Insight, foresight, moresight…

… the clock on the wall reads a quarter past midnight.

The world won’t wait for us to sort our civilisational shit out; even if you don’t believe that we’ve made the planet a less safe place for ourselves through our own actions, today’s events are a reminder that we have always lived on the sufferance of circumstance, and that bad things aren’t reserved for bad people, or even simply people we don’t care about.

The Earth is a sphere, folks. There’s only so far you can run, or so far you push everyone else away. One tiny lifeboat in an infinite ocean. Meanwhile, there’s a million and one ways we could be wiped out of existence with little or no warning, by nothing more than the blind unknowing caprice of a random universe. In the face of that risk, what are we doing? We’re working out ways of making ever greater profits out of those less fortunate than ourselves, arguing over who spilled the petrol rather than mopping it up, fiddling while the kids run around in the haylofts of Rome playing with matches.

Some days I really feel like we deserve to go extinct. Evolution should select pretty strongly against civilisational myopia, if I understand it correctly.

But look again and see all the amazing things we’ve achieved, in a span of time so tiny by comparison to the lifespan of our own solar system (let alone the universe) that it’s almost unmeasurable. Look at all the risks we’ve already invented our way past, all the demons we’ve already conquered. There’s very few threats facing us that we couldn’t defeat easily with a bit of collective will and determination, and the few that aren’t amenable to that sort of fixing can be significantly reduced by getting our act together sufficiently that we’re no longer dependent on the fragile life-support cradle that nurtured us this far.

Make no mistake: the greatest solvable extant threat to a human future is humanity itself. Divided we stand, united we fall.

It doesn’t have to be like this, it really doesn’t. Perhaps that makes me a foolish optimist, an idealistic dreamer, a naive child scared of the “grown up” world. Well, so be it. It’s either that or give up entirely… and as tempting as that is on an almost daily basis, I’m not ready to quit just yet.

10 thoughts on “Insight, foresight, moresight…”

  1. It makes me sad that people fought tooth and nail and shed lots of blood for worker rights, and now the US collective Right is pissing all over it. Now the average Joe(and Jane) gets to take the brunt of foolish financial hackery.

    Well, I am glad that someone has that optimism. I tend to favor the “technology implies belligerence – we will destroy ourselves” answer to the Fermi Paradox, so I can’t say that I share that optimism.

  2. When we finally do extinguish ourselves, and our little light of intelligence on the edge of the Milky Way goes out for good — nobody will be left to care.

    Unless, that is, we can escape this little corner, and spread this disease called humanity to other parts of the galaxy.
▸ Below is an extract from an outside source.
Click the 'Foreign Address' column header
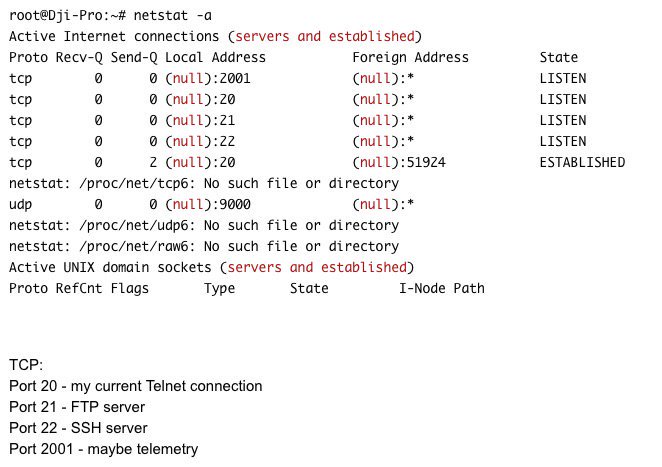This screenshot has height=467, width=662. [410, 57]
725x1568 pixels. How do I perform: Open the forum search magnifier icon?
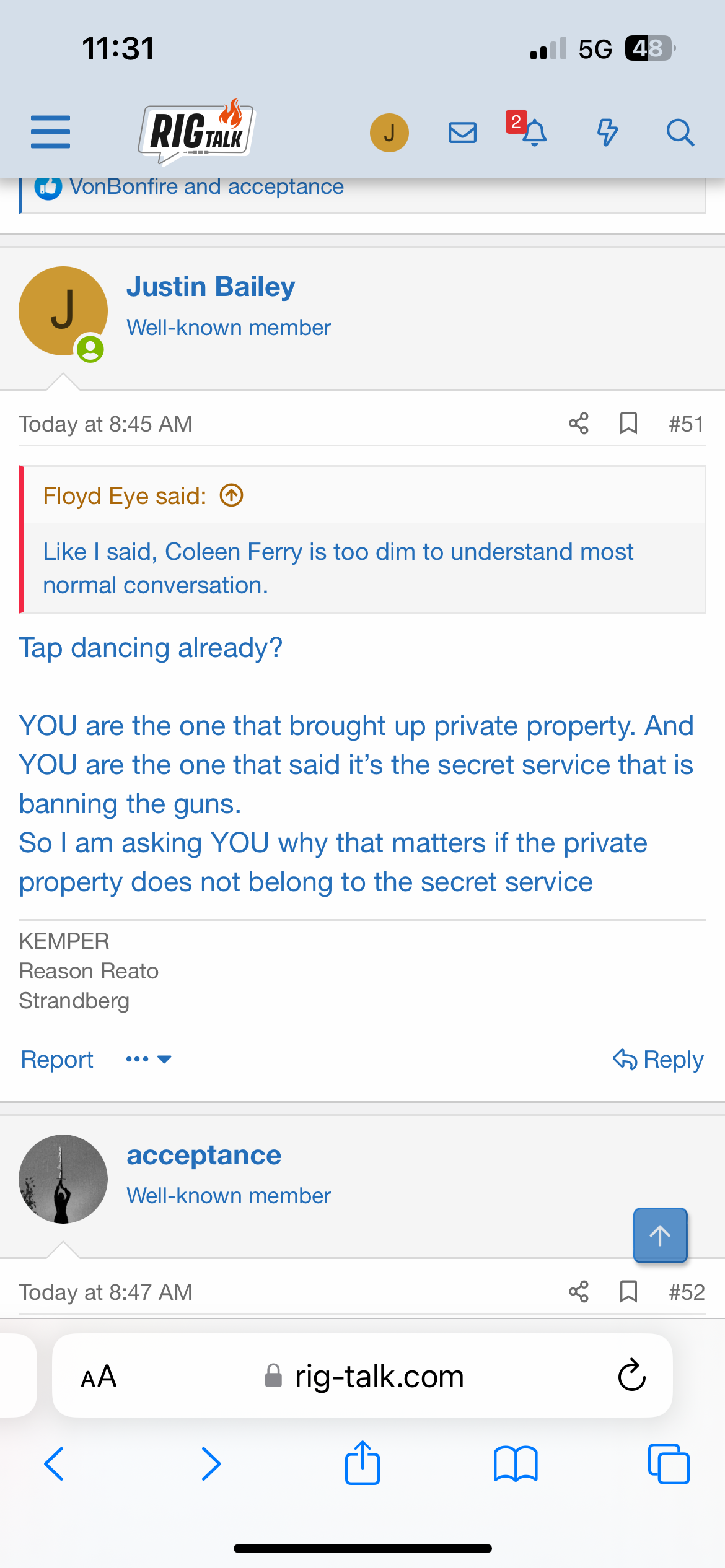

  3. When looking down from a mountain, I can’t help thinking that we are very small creatures that live on the dirt that gathers in the creases of the planet’s surface, in a thin layer of air. And yet…
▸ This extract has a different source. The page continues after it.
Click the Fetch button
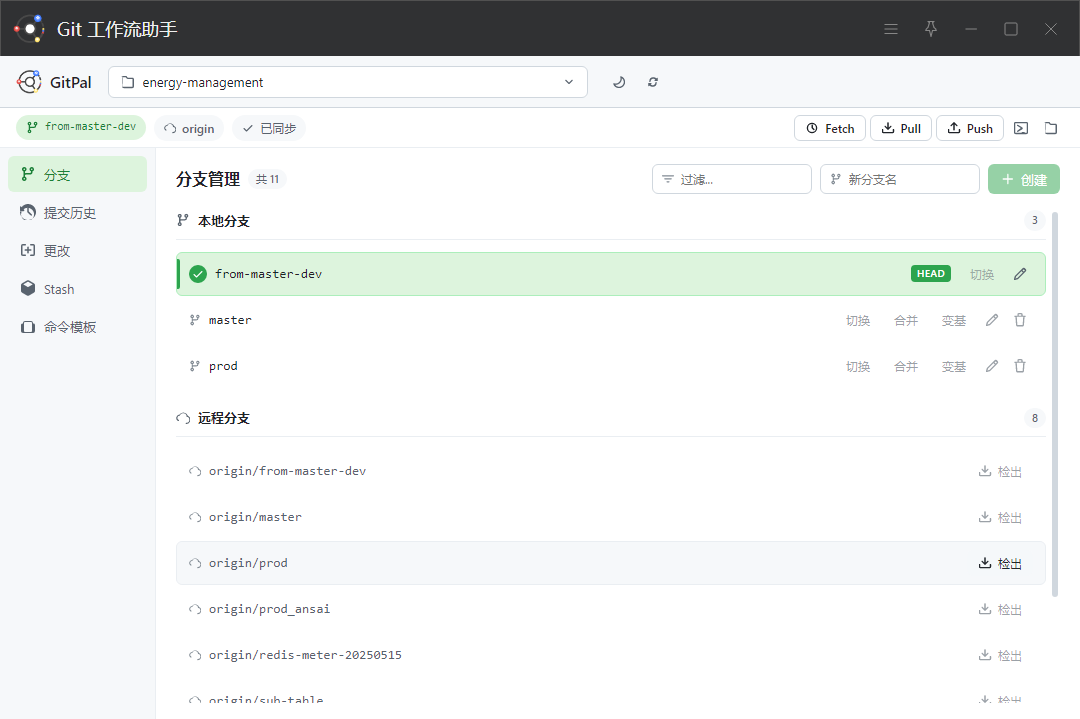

  4. Although I’m a great believer in the ability of human beings to “muddle through” and manage to survive great crises, I do think the potent mix of overpopulation and climate change are going to be an incredible challenge, particularly coupled with the vast inequities of resources and wealth. I’m holding out hope that we can hang on to enough of the art, the ideas, the discoveries, the inventions, the knowledge we’ve gained to avoid going back to the stone age (or further) and starting over from scratch. It could be argued that Earth would be better off without human beings, but I’m sure we’re going to survive. The question is can the good we’ve done survive, too.

  5. I agree: survival is not tantamount to thriving. Also, if we lose technology now, we will not recover it easily — if at all — because we have exhausted the easily accessible sources for metals, coal, oil…

  6. Thanks, folks; that was mostly me trying to avoid going over the edge into the pit of despond. Sometimes I can write my way out of the blues, or at least scrape a little extra altitude. 🙂

    Nancy, Athena: I’m in agreement with you both, actually, though my choice of words probably doesn’t make it clear. When I talk about ‘us’ as a species, I mean the cyborg human, a synthesis of our biological existence plus out cultural and technological augmentations; so when I talk about ‘us surviving’, I mean the species retaining the bulk of the technological advancements we have thus far (albeit hopefully a little more evenly distributed), and I’m resolute that it’s totally possible from a technological standpoint; what we lack is political will and the ability to get past the false divisions of race and nation and gender. The prospects of purely biological humanity surviving long-term is pretty certain, but that’s not ‘us’. 🙂

  7. Unfortunately, the hurdle price of building a ship and sailing across the ocean is far less than the hurdle rpcie of building a spcaeship. And with a boat, you could certainly hope to have food and water and air when you landed ashore, with a spaceship you’re lucky if you get ice.

    What that means is that (at least for now), individual explorers cannot afford to explore offplanet. Only governments can do it, and without sufficient impetus (like a space race), it’s almost impossible to justify the expense of money and lives for a goal that has little to no short-term return besides publicity.